Artificial intelligence (AI) has been used to reconstruct motion sequences of humans and animals from video footage. This is done using techniques such as computer vision and machine learning, which enable computers to analyze and understand the content of images and videos. One popular approach is to use deep learning algorithms, which can learn to recognize and classify different types of movements and patterns in video data. For example, researchers have trained neural networks to recognize different types of human movements, such as walking, running, and jumping, and to reconstruct these movements in 3D space.
Consider that we are on safari, watching a giraffe graze. After a brief moment of distraction, the animal lowers its head and sits. But what happened in the meantime, we wonder? The Centre for the Advanced Study of Collective Behaviour at the University of Konstanz has discovered a way to encode an animal’s pose and appearance in order to show the intermediate motions that are statistically likely to have occurred.
One major issue in computer vision is that images are extremely complex. A giraffe can strike a wide variety of poses. On a safari, missing part of a motion sequence is usually not a problem, but for the study of collective behavior, this information can be critical. This is where computer scientists with the new “neural puppeteer” model come into play.

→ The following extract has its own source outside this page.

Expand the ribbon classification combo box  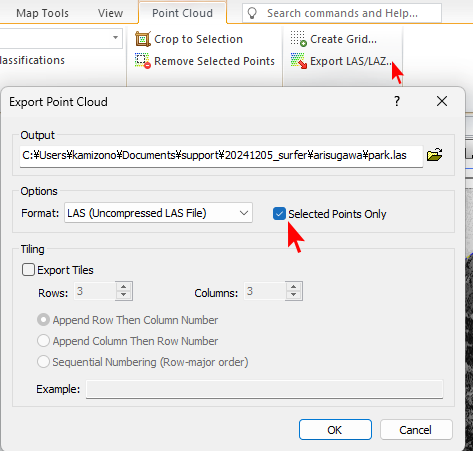click(x=115, y=38)
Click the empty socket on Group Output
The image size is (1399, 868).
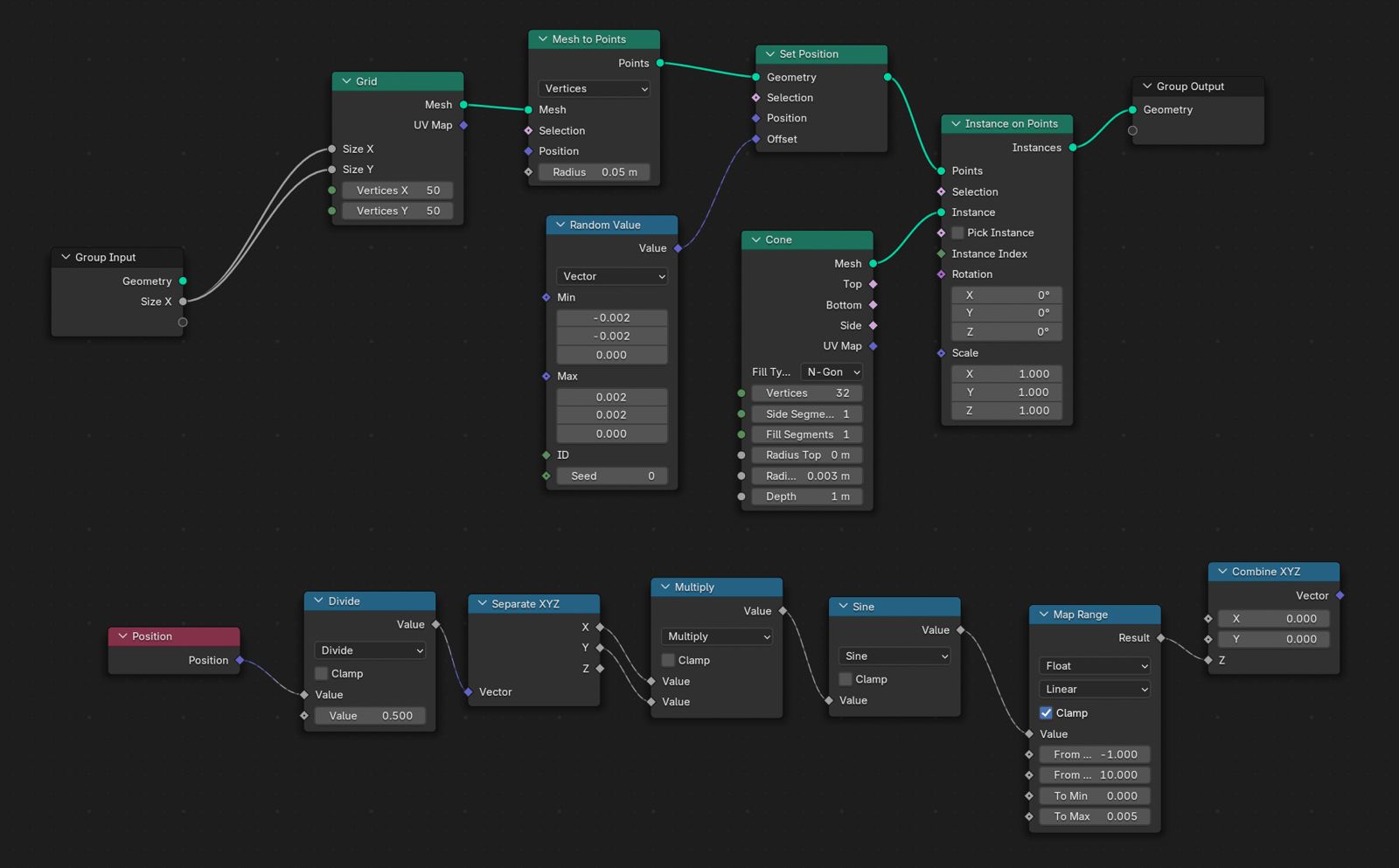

The goal was to be able to predict 3D key points and track them regardless of texture. As a result, we developed an AI system that predicts silhouette images from any camera perspective using 3D key points.Urs Waldmann
Predictive silhouettes based on 3D points
“One idea in computer vision is to describe the very complex space of images by encoding as few parameters as possible,” says Bastian Goldlücke, a computer vision professor at the University of Konstanz. The skeleton has been a popular representation up to this point. Bastian Goldlücke and doctoral researchers Urs Waldmann and Simon Giebenhain present a neural network model in a new paper published in the Proceedings of the 16th Asian Conference on Computer Vision that allows them to represent motion sequences and render full appearance of animals from any viewpoint using only a few key points. The 3D view is more malleable and precise than the skeleton models currently in use.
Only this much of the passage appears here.